子供[ガキ]の頃からの、オレ達のお姫様。
泣き虫で、女子から疎まれる程に可愛かったタマゴは、昔からよくイジメられていた。
その度に、空手を習っていたオレは、ソイツ等をいつも追い払ってやった。
高校生になった今でもソレは変わらず、女子の先輩に呼び出されたら助けに行く。
勉強で「問題が解けない」なんて言ってきたら、今度はソレを、ネイルが付きっきりで教える。
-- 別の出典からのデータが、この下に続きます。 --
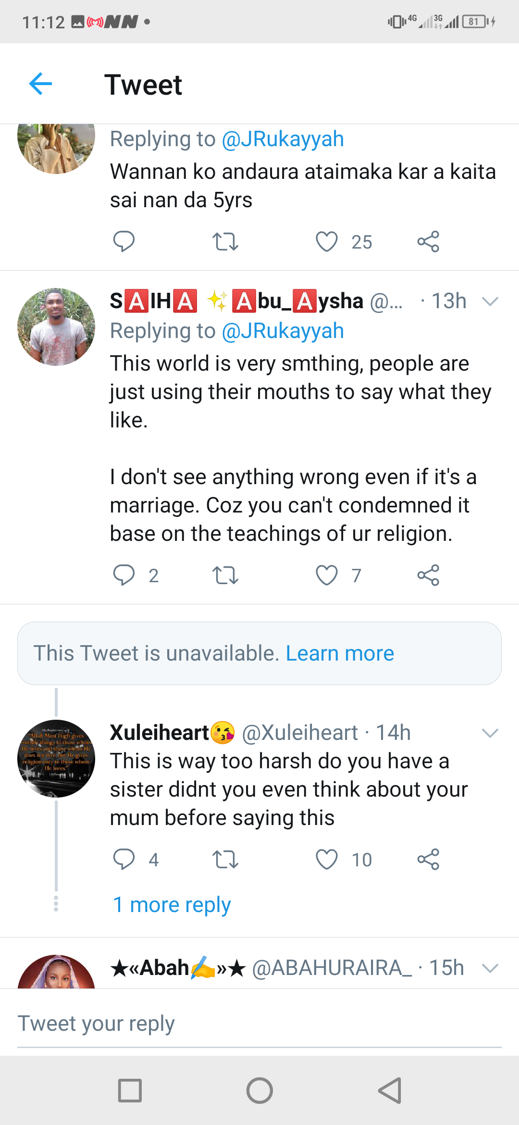Screen dimensions: 519x1125
Task: Share the 'Wannan ko andaura' reply
Action: click(x=428, y=241)
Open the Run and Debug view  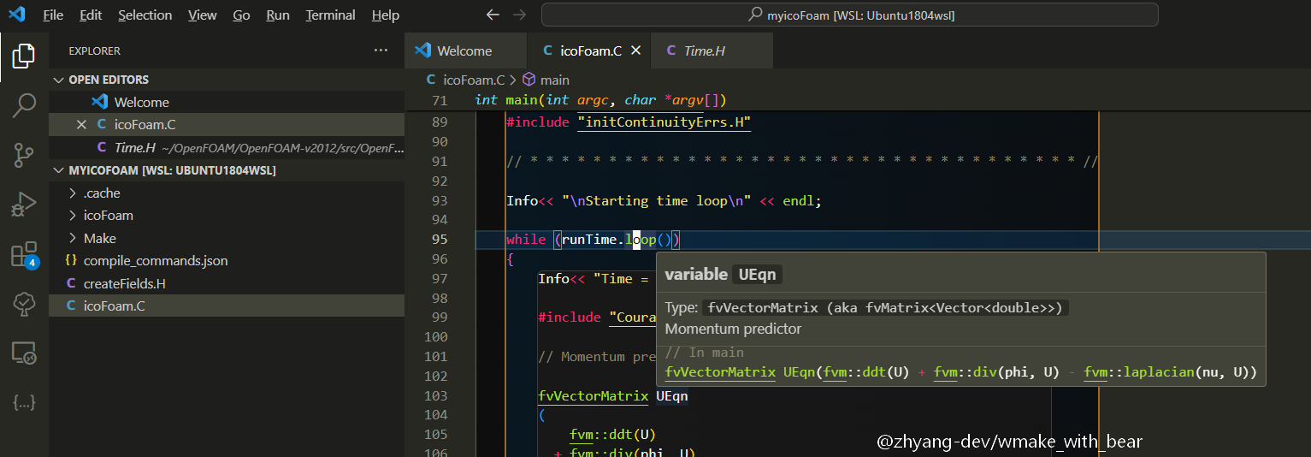click(24, 205)
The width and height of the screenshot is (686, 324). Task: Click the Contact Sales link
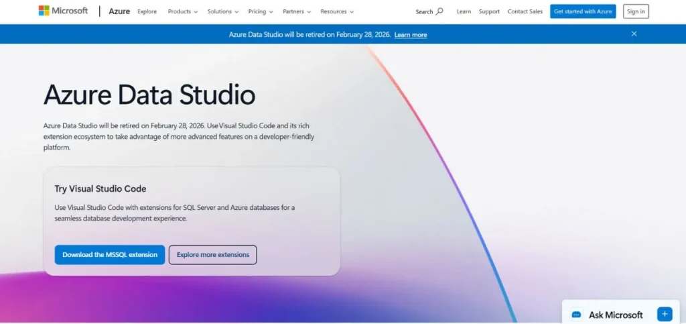(x=525, y=11)
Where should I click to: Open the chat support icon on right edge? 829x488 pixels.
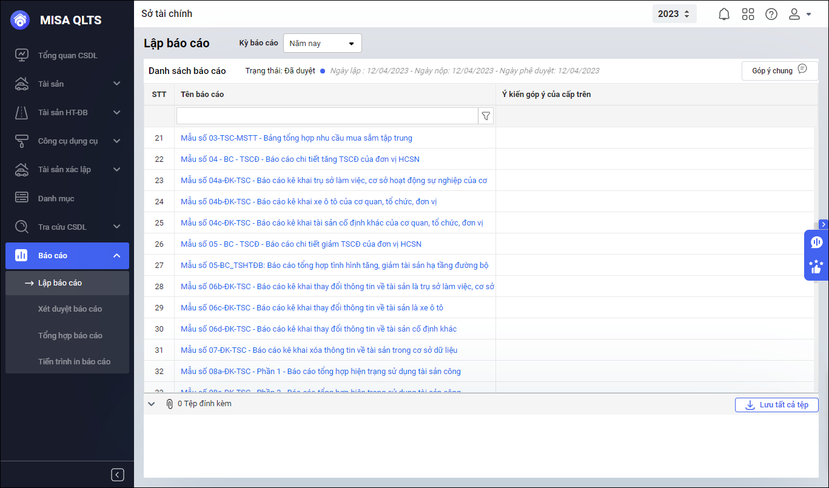pos(816,242)
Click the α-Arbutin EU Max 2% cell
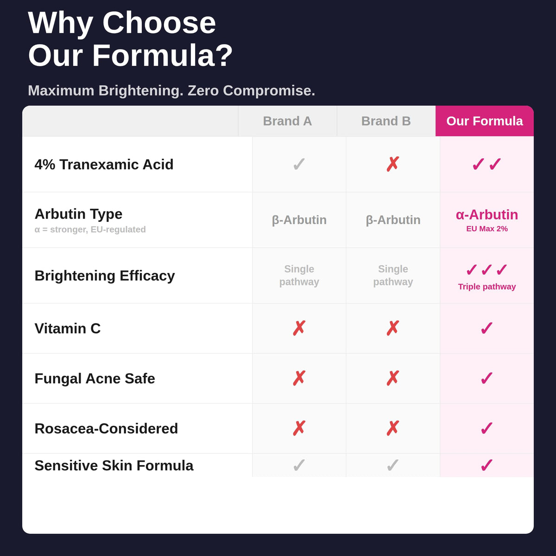Viewport: 556px width, 556px height. 487,220
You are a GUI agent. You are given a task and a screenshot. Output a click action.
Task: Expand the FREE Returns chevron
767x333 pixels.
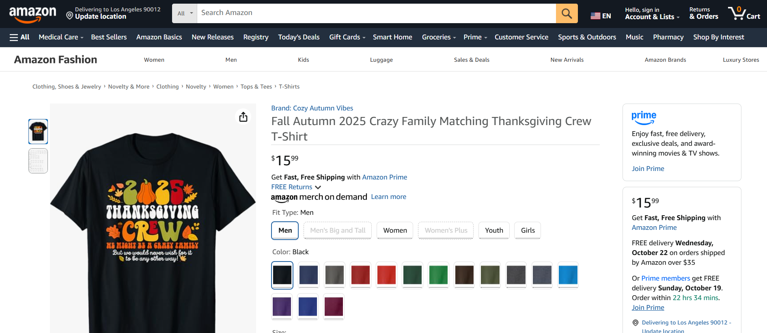(x=318, y=187)
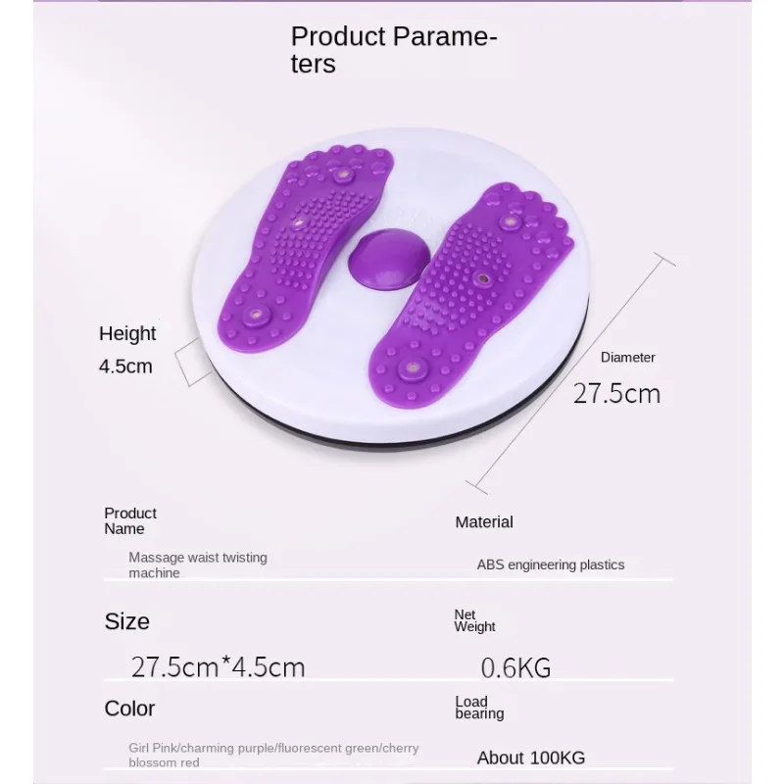Click the Net Weight label

coord(474,620)
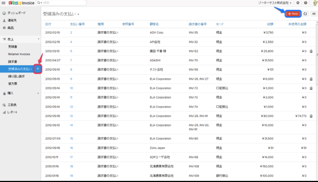Sort by the 日付 column header
The image size is (318, 182).
click(48, 24)
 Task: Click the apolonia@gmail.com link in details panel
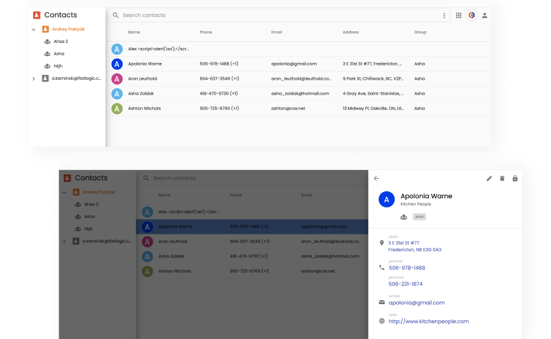click(x=416, y=302)
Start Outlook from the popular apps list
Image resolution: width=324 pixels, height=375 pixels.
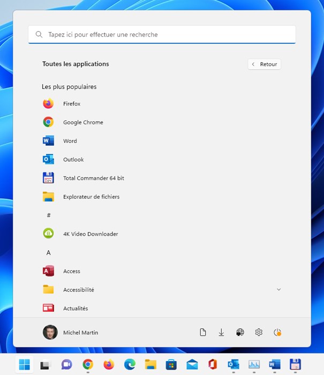(x=73, y=160)
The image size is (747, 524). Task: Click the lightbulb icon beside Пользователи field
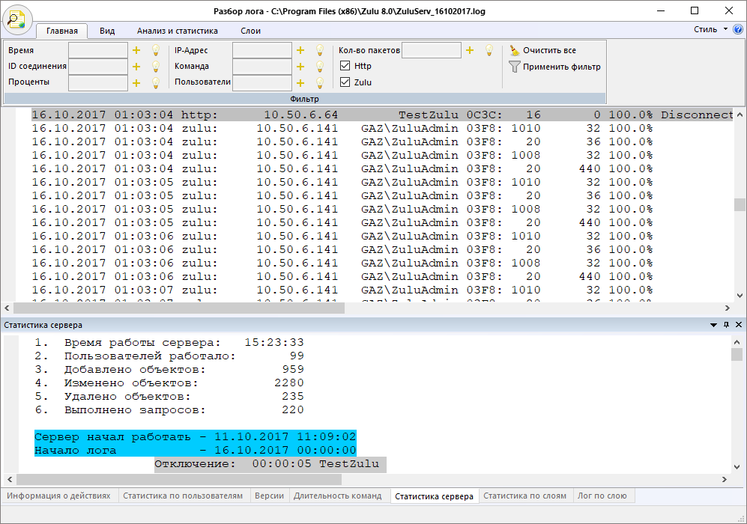coord(319,83)
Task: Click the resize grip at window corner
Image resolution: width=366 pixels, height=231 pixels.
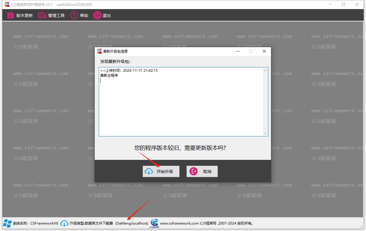Action: 362,227
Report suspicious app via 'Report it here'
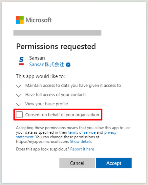148x185 pixels. (82, 149)
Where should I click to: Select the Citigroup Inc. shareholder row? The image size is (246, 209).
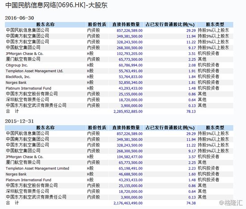pyautogui.click(x=119, y=65)
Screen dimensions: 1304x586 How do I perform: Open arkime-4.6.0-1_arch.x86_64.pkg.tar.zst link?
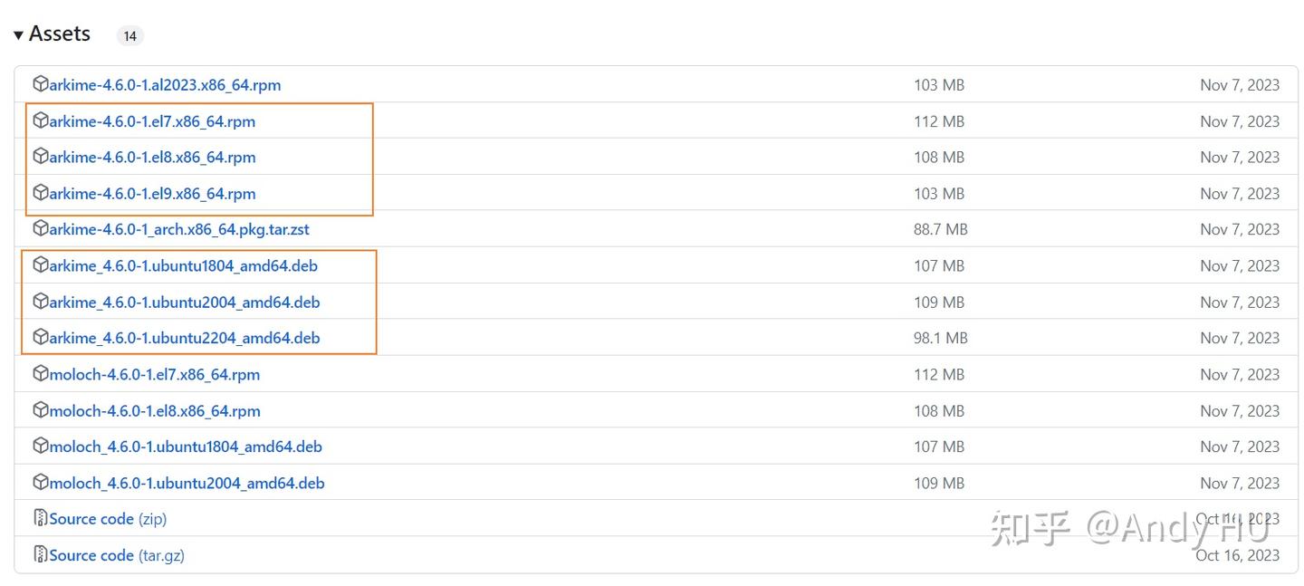[x=179, y=230]
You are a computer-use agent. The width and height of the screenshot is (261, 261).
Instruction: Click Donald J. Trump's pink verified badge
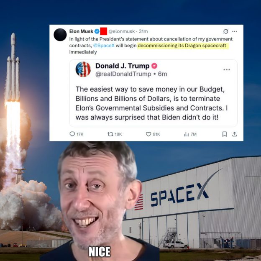(154, 66)
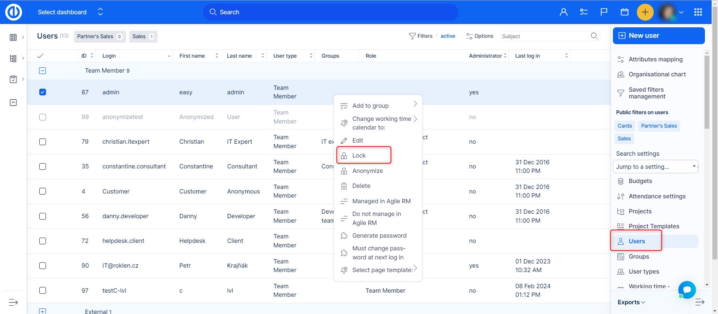Open the calendar icon in the header

[624, 12]
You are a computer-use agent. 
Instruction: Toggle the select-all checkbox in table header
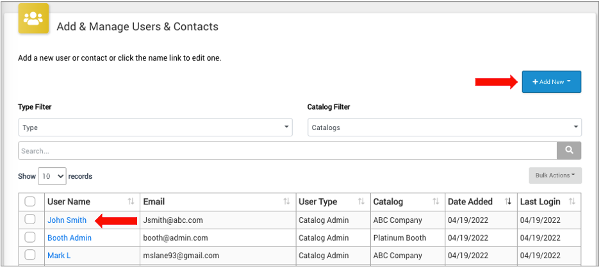coord(30,202)
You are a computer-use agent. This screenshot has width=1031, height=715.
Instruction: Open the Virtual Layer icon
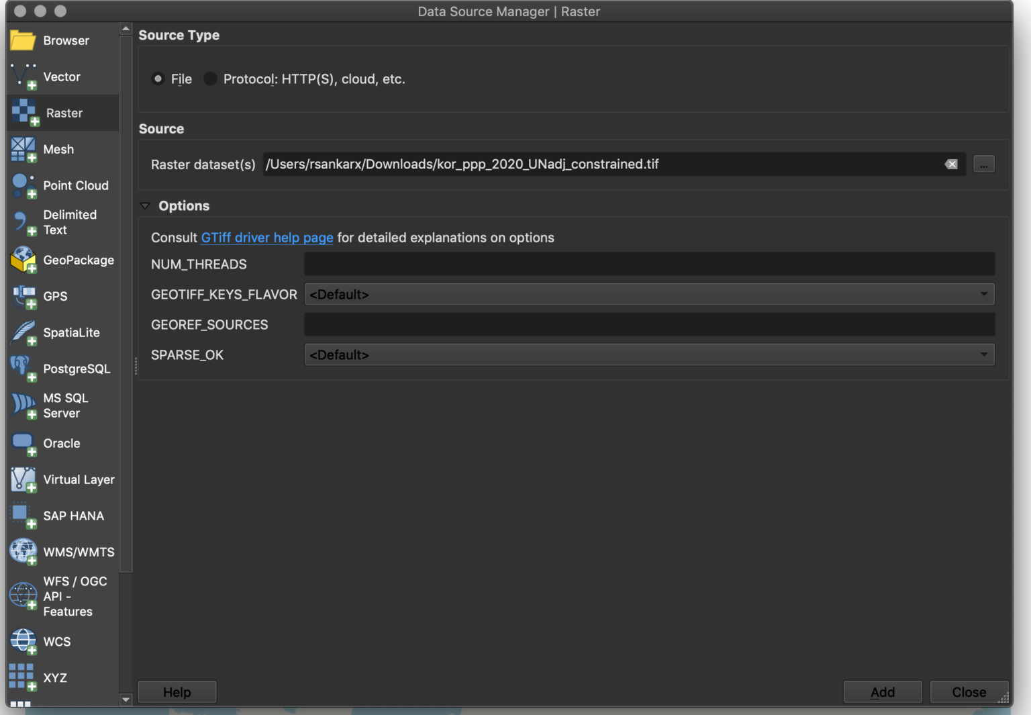point(23,480)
転んでケガをし、泣いてしまったタマゴを、泣き止むまで優しく撫ででやるのもネイルだ。
そう、オレ達は、タマゴが困っていたら何だってした。
「いつもゴメンね」、なんて謝罪してくるが、そんなんじゃない。
タマゴの笑った顔が、ただオレ達は見たいだけ。
タマゴが笑顔になる事、喜ぶ事…ソレ等がオレ達の力の源になるのだから。
物心付いた頃から一緒に育ってきたオレ達のそんな関係は、きっとこれからも、変わる事無く続くんだ…。
タマゴ「うぅ〜、何か最近寒くなってきたね」
ネイル「ああ、もうすっかり秋だな」
ピッコロ「そうか?
オレは寒さも何も感じんぞ」
タマゴ「あはは。 ピッコロは寒いの平気だもんね、良いなぁ…」
ピッコロ「そうだな。
素っ裸でもいけるぞ?」
タマゴ「煤I…お願いだから、しないでね?」
ネイル「うむ、同感だな」
ピッコロ「アホ!
するワケ無いだろうが
!
今のは喩(たと)えだ、喩え
!!」
ネイル「ははは」
こんな調子で、今日も同じ時間に、同じ学校の制服で、同じ通学路を歩く。
右がわたしで、左がピッコロ。
そして、真ん中がタマゴだ。
手を繋いで歩くのは、実は今でもそうだ。
ピッコロは、最近になって恥ずかしいらしいが、わたしは別にそうでもない。
なので、最初は嫌がっていたピッコロも、わたしとタマゴが手を繋いでいるのを見ると、自分も意地になって、彼女と手を繋いでくるのだ。
本当は、わたしとタマゴだけが手を繋いでいるのがイヤらしいんだがな…。